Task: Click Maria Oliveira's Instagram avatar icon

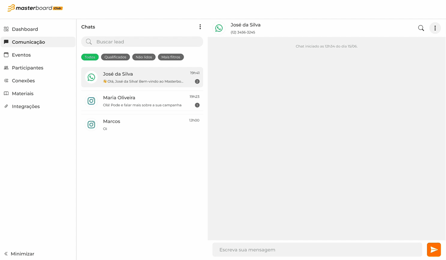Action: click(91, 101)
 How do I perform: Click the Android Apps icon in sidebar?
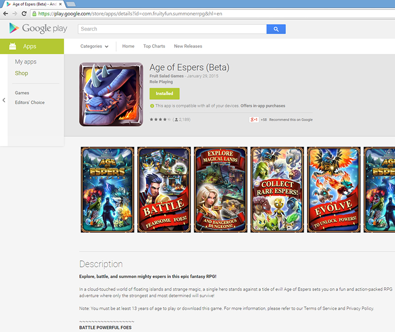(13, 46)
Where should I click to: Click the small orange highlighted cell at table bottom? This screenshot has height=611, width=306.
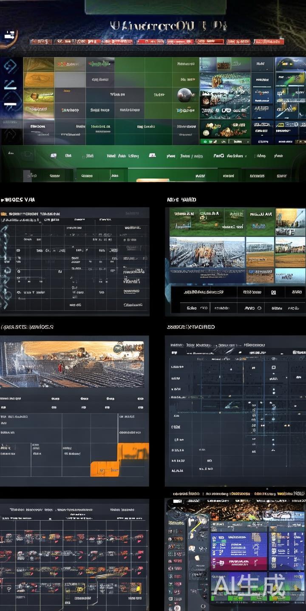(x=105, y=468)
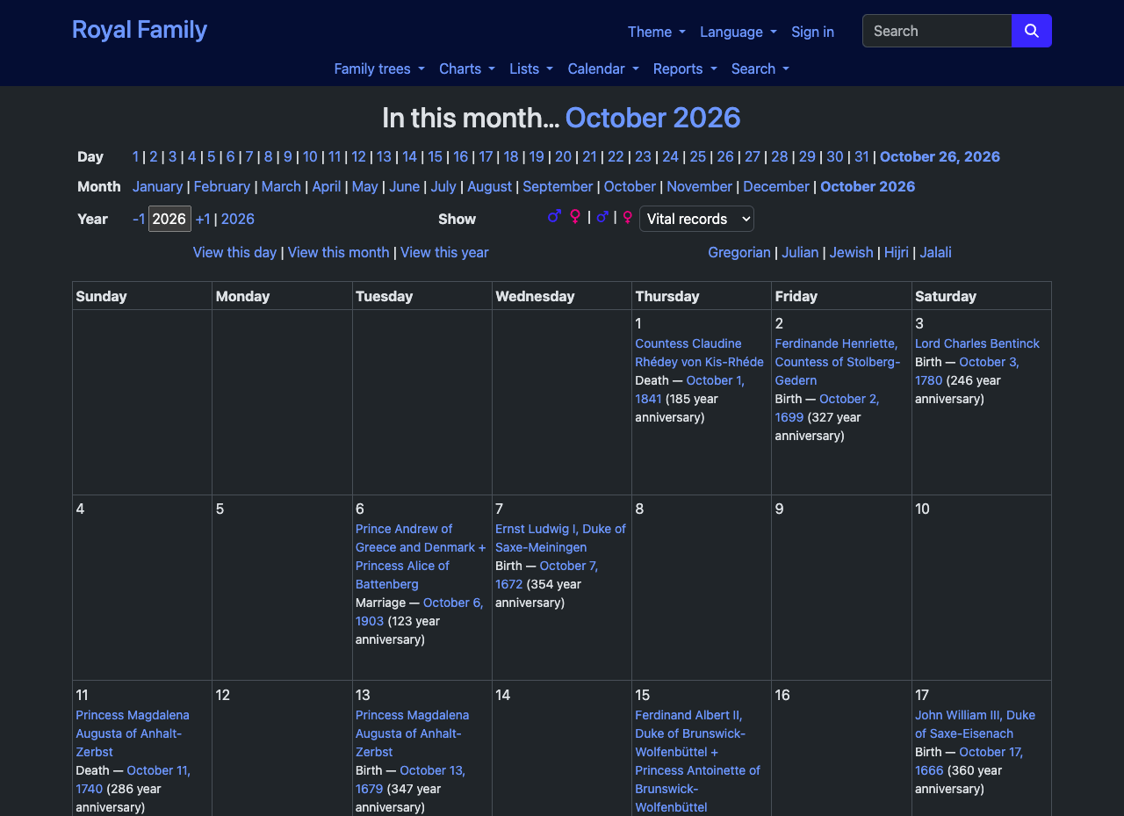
****
From the line containing "Where should I" to the final line above, both included, transcribe every line exactly and leave all pictures out.

Where should I click to: Click the small orange highlighted cell at table bottom? This screenshot has height=611, width=306.
(x=105, y=468)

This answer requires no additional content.